| Task to carry out |
Each record below should be reproduced as it is written, with pictures left out entirely.

Pixel coordinate grounding data

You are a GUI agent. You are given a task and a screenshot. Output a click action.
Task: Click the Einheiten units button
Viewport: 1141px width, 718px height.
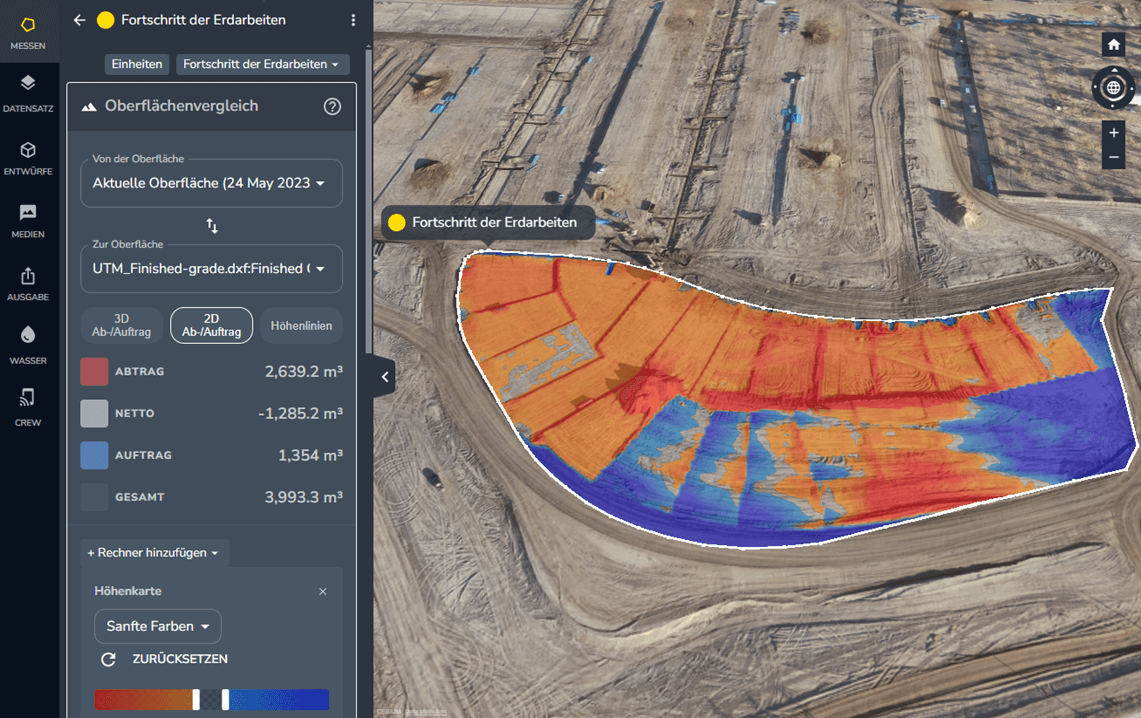click(x=137, y=64)
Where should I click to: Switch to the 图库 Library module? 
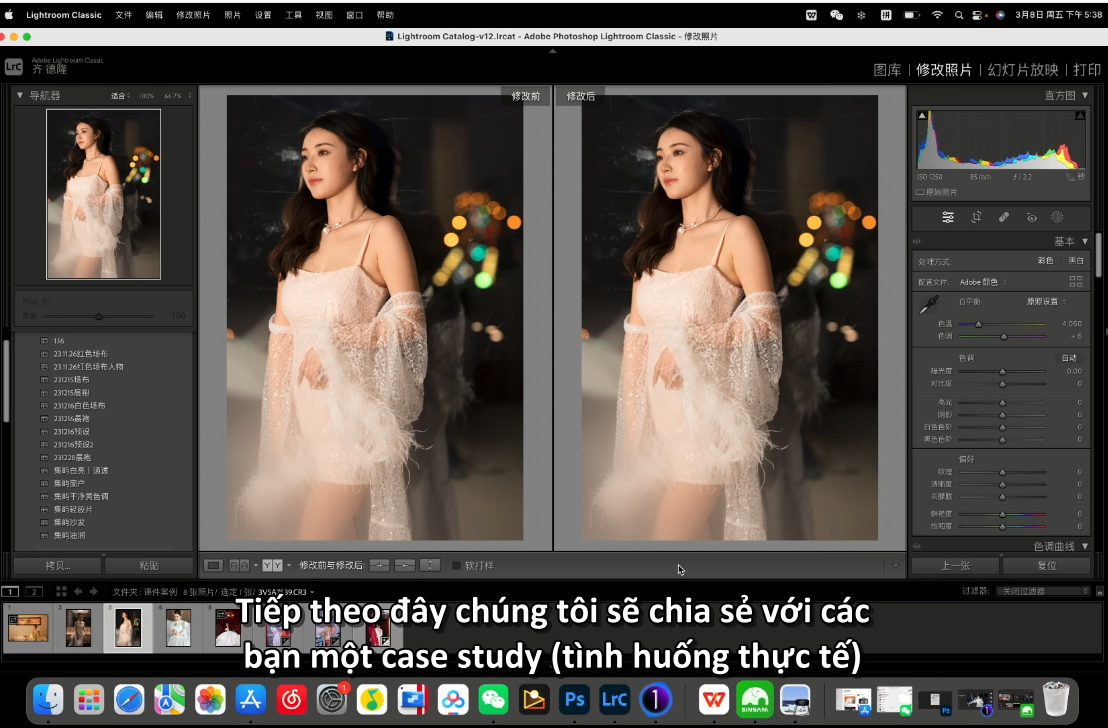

| Reply |
You are a GUI agent. You are given a task and a screenshot. Output a click action.
Task: Click the Einheiten units button
Viewport: 1141px width, 718px height.
click(x=137, y=64)
Where should I click to: Switch to the 图库 Library module? 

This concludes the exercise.